--- BEGIN Source passage ---
Changing WAL Header to reduce contention during ReserveXLogInsertLocation()

Comments in ReserveXLogInsertLocation() says
"* This is the performance critical part of XLogInsert that must be serialized
  * across backends. The rest can happen mostly in parallel. Try to keep this
  * section as short as possible, insertpos_lck can be heavily contended on a
  * busy system."

We've worked out a way of reducing contention during
ReserveXLogInsertLocation() by using atomic operations.

The mechanism requires that we remove the xl_prev field in each WAL
record. This also has the effect of reducing WAL volume by a few %.

Currently, we store the start location of the previous WAL record in
the xl_prev field of the WAL record header. Typically, redo recovery
is a forward moving process and hence we don't ever need to consult
xl_prev and read WAL backwards (there is one exception, more on that
later [1]). So in theory, we should be able to remove this field
completely without compromising any functionality or correctness.
--- END Source passage ---
§ Exercise brief
Summarize the WAL header proposal in two sentences. The listing that follows comes from a separate source.
--- BEGIN Source material ---
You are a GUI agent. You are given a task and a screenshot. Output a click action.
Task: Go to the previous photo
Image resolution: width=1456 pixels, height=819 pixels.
--- END Source material ---
§ Reply
The proposal aims to cut contention in ReserveXLogInsertLocation(), which its own comments call the performance-critical, serialized part of XLogInsert, by using atomic operations, a mechanism that requires removing the xl_prev field from each WAL record and also reduces WAL volume by a few percent. Because xl_prev stores the start location of the previous record and redo recovery normally moves forward without consulting it (with one exception), the field could in theory be removed without compromising functionality or correctness.